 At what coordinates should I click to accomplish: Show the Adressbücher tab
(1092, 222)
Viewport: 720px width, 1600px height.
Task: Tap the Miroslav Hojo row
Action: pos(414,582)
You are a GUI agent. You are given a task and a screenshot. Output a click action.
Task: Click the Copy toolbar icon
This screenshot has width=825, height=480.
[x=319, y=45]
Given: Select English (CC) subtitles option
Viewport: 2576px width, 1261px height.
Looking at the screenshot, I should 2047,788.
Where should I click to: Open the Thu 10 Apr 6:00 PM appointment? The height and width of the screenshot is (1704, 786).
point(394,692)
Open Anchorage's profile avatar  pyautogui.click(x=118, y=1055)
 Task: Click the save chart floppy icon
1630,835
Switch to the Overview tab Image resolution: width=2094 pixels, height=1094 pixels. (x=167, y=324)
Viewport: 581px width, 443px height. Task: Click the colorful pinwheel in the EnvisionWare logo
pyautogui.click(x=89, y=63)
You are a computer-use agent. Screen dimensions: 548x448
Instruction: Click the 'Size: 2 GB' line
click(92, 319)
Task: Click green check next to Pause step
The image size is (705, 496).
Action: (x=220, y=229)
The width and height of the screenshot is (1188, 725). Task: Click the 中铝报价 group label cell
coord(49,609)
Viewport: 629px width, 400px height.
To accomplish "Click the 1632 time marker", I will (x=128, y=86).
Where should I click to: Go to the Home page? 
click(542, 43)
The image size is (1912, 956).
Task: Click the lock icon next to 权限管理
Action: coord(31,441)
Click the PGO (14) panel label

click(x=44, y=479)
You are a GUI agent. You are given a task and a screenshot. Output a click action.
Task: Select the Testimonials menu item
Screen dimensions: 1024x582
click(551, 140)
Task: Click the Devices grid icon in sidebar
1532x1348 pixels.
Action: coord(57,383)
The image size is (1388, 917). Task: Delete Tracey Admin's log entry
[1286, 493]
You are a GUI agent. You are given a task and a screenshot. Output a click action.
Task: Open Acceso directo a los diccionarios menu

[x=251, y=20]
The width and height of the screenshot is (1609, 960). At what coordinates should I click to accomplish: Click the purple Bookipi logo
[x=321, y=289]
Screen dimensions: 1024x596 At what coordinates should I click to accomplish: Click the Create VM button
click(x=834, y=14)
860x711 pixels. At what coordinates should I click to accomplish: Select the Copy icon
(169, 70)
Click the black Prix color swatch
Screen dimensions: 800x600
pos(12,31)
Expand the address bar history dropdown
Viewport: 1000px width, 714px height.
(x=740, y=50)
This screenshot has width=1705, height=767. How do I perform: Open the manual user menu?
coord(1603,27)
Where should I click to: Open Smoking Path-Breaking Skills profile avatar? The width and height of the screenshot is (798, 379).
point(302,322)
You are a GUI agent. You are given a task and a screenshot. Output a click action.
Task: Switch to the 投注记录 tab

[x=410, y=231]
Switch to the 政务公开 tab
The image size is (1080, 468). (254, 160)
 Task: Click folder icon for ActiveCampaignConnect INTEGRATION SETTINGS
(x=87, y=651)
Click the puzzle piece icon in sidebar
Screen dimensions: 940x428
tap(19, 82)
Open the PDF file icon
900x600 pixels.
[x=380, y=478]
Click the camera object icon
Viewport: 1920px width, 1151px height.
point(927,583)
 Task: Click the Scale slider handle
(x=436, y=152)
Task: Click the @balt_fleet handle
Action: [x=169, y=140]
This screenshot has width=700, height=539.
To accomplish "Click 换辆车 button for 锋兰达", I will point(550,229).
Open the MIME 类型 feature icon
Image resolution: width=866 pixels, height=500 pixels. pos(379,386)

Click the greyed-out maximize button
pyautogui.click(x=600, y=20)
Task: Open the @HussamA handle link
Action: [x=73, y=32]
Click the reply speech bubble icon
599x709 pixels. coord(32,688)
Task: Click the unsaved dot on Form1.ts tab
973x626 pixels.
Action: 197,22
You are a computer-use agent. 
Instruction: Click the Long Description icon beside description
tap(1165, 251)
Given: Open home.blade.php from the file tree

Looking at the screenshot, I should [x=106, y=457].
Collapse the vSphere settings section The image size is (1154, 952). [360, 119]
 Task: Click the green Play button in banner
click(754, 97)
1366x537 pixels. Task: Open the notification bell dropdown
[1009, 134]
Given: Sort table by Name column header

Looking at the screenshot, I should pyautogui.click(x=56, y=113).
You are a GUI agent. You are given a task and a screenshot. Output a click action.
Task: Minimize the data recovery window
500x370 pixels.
====================
Output every one of the rows above again, word for word and in the same order.

 At what coordinates should I click to accomplish: Show the Adressbücher tab
(1092, 222)
Viewport: 720px width, 1600px height.
Task: Tap the Miroslav Hojo row
Action: pos(414,582)
You are a GUI agent. You are given a task and a screenshot. Output a click action.
Task: Click the Copy toolbar icon
This screenshot has width=825, height=480.
[x=319, y=45]
Given: Select English (CC) subtitles option
Viewport: 2576px width, 1261px height.
Looking at the screenshot, I should 2047,788.
Where should I click to: Open the Thu 10 Apr 6:00 PM appointment? The height and width of the screenshot is (1704, 786).
point(394,692)
Open Anchorage's profile avatar  pyautogui.click(x=118, y=1055)
 Task: Click the save chart floppy icon
1630,835
Switch to the Overview tab Image resolution: width=2094 pixels, height=1094 pixels. (x=167, y=324)
Viewport: 581px width, 443px height. Task: Click the colorful pinwheel in the EnvisionWare logo
pyautogui.click(x=89, y=63)
You are a computer-use agent. Screen dimensions: 548x448
Instruction: Click the 'Size: 2 GB' line
click(92, 319)
Task: Click green check next to Pause step
The image size is (705, 496).
Action: (x=220, y=229)
The width and height of the screenshot is (1188, 725). Task: Click the 中铝报价 group label cell
coord(49,609)
Viewport: 629px width, 400px height.
To accomplish "Click the 1632 time marker", I will (x=128, y=86).
Where should I click to: Go to the Home page? 
click(542, 43)
The image size is (1912, 956).
Task: Click the lock icon next to 权限管理
Action: coord(31,441)
Click the PGO (14) panel label

click(x=44, y=479)
You are a GUI agent. You are given a task and a screenshot. Output a click action.
Task: Select the Testimonials menu item
Screen dimensions: 1024x582
click(551, 140)
Task: Click the Devices grid icon in sidebar
1532x1348 pixels.
Action: coord(57,383)
The image size is (1388, 917). Task: Delete Tracey Admin's log entry
[1286, 493]
You are a GUI agent. You are given a task and a screenshot. Output a click action.
Task: Open Acceso directo a los diccionarios menu

[x=251, y=20]
The width and height of the screenshot is (1609, 960). At what coordinates should I click to accomplish: Click the purple Bookipi logo
[x=321, y=289]
Screen dimensions: 1024x596 At what coordinates should I click to accomplish: Click the Create VM button
click(x=834, y=14)
860x711 pixels. At what coordinates should I click to accomplish: Select the Copy icon
(169, 70)
Click the black Prix color swatch
Screen dimensions: 800x600
pos(12,31)
Expand the address bar history dropdown
Viewport: 1000px width, 714px height.
(x=740, y=50)
This screenshot has width=1705, height=767. How do I perform: Open the manual user menu?
coord(1603,27)
Where should I click to: Open Smoking Path-Breaking Skills profile avatar? The width and height of the screenshot is (798, 379).
point(302,322)
You are a GUI agent. You are given a task and a screenshot. Output a click action.
Task: Switch to the 投注记录 tab

[x=410, y=231]
Switch to the 政务公开 tab
The image size is (1080, 468). (254, 160)
 Task: Click folder icon for ActiveCampaignConnect INTEGRATION SETTINGS
(x=87, y=651)
Click the puzzle piece icon in sidebar
Screen dimensions: 940x428
tap(19, 82)
Open the PDF file icon
900x600 pixels.
[x=380, y=478]
Click the camera object icon
Viewport: 1920px width, 1151px height.
point(927,583)
 Task: Click the Scale slider handle
(x=436, y=152)
Task: Click the @balt_fleet handle
Action: [x=169, y=140]
This screenshot has width=700, height=539.
To accomplish "Click 换辆车 button for 锋兰达", I will point(550,229).
Open the MIME 类型 feature icon
Image resolution: width=866 pixels, height=500 pixels. pos(379,386)

Click the greyed-out maximize button
pyautogui.click(x=600, y=20)
Task: Open the @HussamA handle link
Action: [x=73, y=32]
Click the reply speech bubble icon
599x709 pixels. coord(32,688)
Task: Click the unsaved dot on Form1.ts tab
973x626 pixels.
Action: 197,22
You are a computer-use agent. 
Instruction: Click the Long Description icon beside description
tap(1165, 251)
Given: Open home.blade.php from the file tree

Looking at the screenshot, I should [x=106, y=457].
Collapse the vSphere settings section The image size is (1154, 952). [360, 119]
 Task: Click the green Play button in banner
click(754, 97)
1366x537 pixels. Task: Open the notification bell dropdown
[1009, 134]
Given: Sort table by Name column header

Looking at the screenshot, I should pyautogui.click(x=56, y=113).
You are a GUI agent. You are given a task and a screenshot. Output a click action.
Task: Minimize the data recovery window
500x370 pixels.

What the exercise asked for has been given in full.